This invention concerns the control of a video process having control parameters that affect both the performance of the process and its processing time. An example of such a process is a motion compensated video standards converter such as the one described in WO 87/05769. Standards converters are required to operate on a wide range of picture material, from static pictures which do not require the capabilities of motion compensation, to complex, fast-moving material which may cause problems for the best-performing motion compensated algorithms.
In a motion compensated standards converter, several parameters affect the performance of the system, for example the number of local candidate motion vectors, the block size, the number of global candidate vectors, and the use or otherwise of vector post-processing.
The first implementations of such standards converters were as dedicated hardware. A design decision would have to be made on the parameters on the bases of cost and of performance on the most demanding input picture material. Having been fixed, these parameters would be applied all the time, even to less demanding material.
More recently, it has become commonplace to implement algorithms such as motion compensated standards conversion in software, either with file-to-file processing or in real-time streaming. With file-based working in particular, there can be benefit in adapting the hitherto fixed design parameters. Processing time can be reduced by selecting parameters that lead to less complex processing. A configuration of control parameters that is required for acceptable performance on demanding input data may lead to a greater than necessary processing time for less demanding data. It is therefore useful to vary the parameters in dependence on the input data to optimize the tradeoff between time and performance over a large ensemble of input data.
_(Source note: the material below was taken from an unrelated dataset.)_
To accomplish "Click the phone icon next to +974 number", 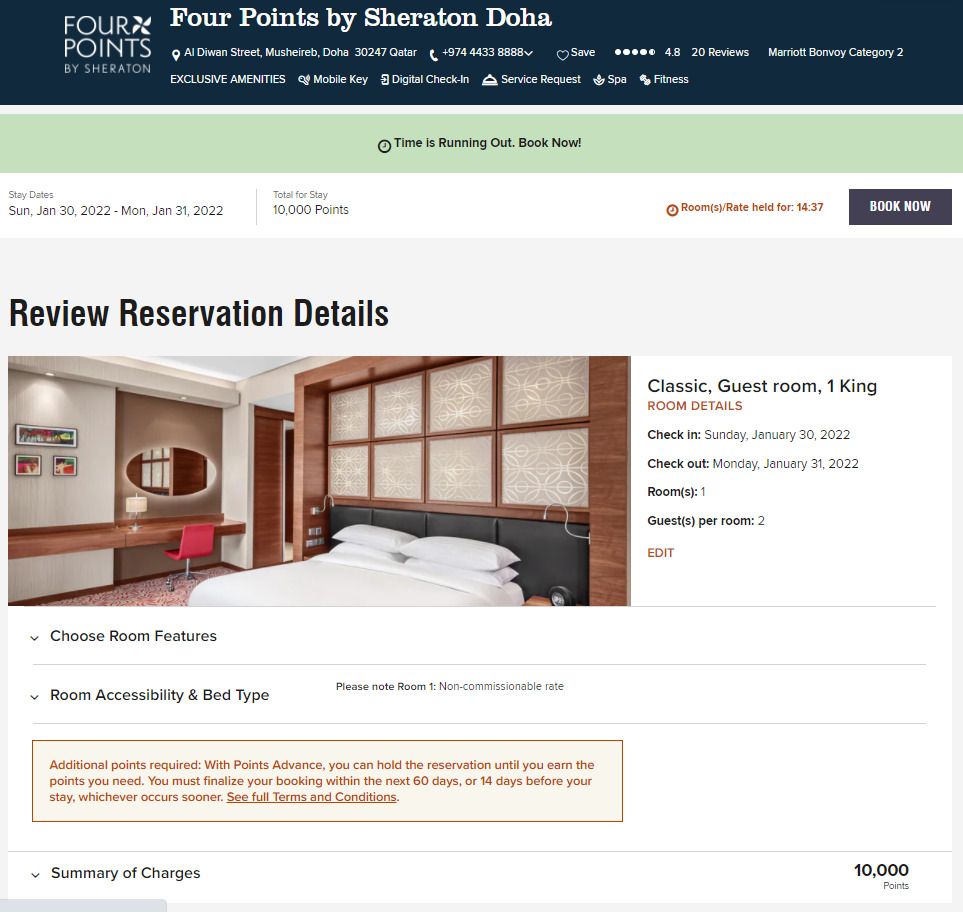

This is an extremely difficult problem, involving the separate adjustment of several parameters for each section of input data.
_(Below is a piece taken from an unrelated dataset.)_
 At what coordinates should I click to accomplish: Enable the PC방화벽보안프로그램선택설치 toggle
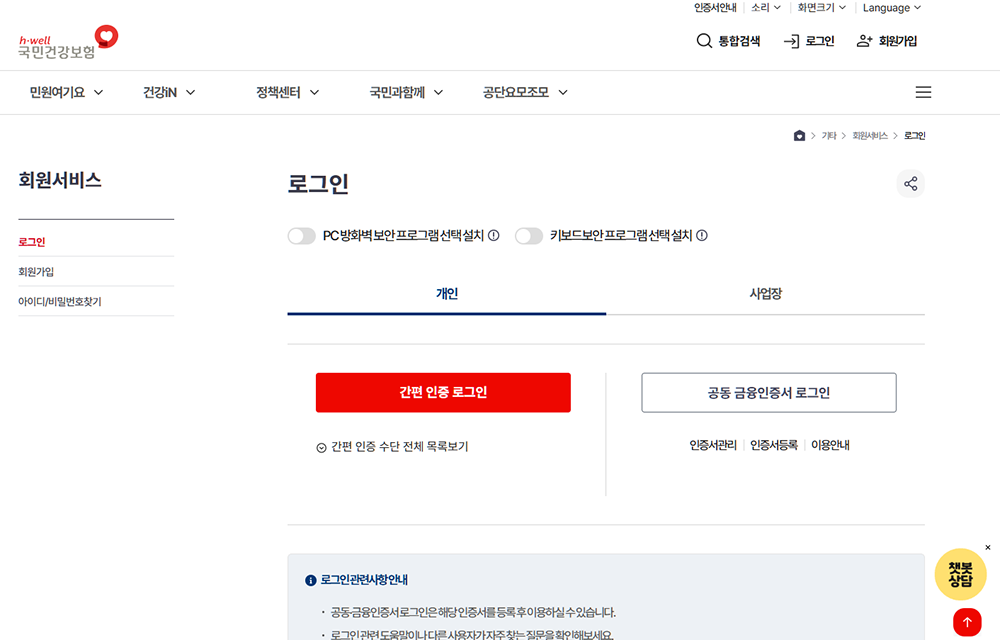point(302,235)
It will be understood that “processing time” will depend upon the speed and capacity of the available processing hardware. If the processing time of a specific process can be reduced, advantage can be gained in many ways. The output of the process might be available proportionately more quickly. Within a real-time constraint, a process not previously available (at a particular level of performance) may now be able to be used. Similarly, it may be possible to operate a process in a limited processing capability that would otherwise not be practicable.
Several known processes reduce the dimensionality of the problem by defining rules for the adjustment of input parameters in dependence on a reduced number of parameters. An example of this is a car engine, which internally controls a set of parameters including ignition timing, fuel/air mix, fuel injection event timing, valve timing and, in the case of automatic transmission, gear ratio, as a function of a few user inputs, the position and possibly the rate of depression of the accelerator pedal. A second example is a video compression system, where a user's selection of bit rate will control “hidden” parameters such as buffer size, subsampling ratios and DCT coefficient precision.
With reduced control dimensionality, it is still necessary to optimize the global performance/cost tradeoff. In some cases, this is a relatively simple matter. For example, a central heating system can be controlled by a thermostat that simply switches it off when it is not needed. For more complex systems, such as a video standards converter, it is necessary to estimate the effect of different control settings on widely varying inputs.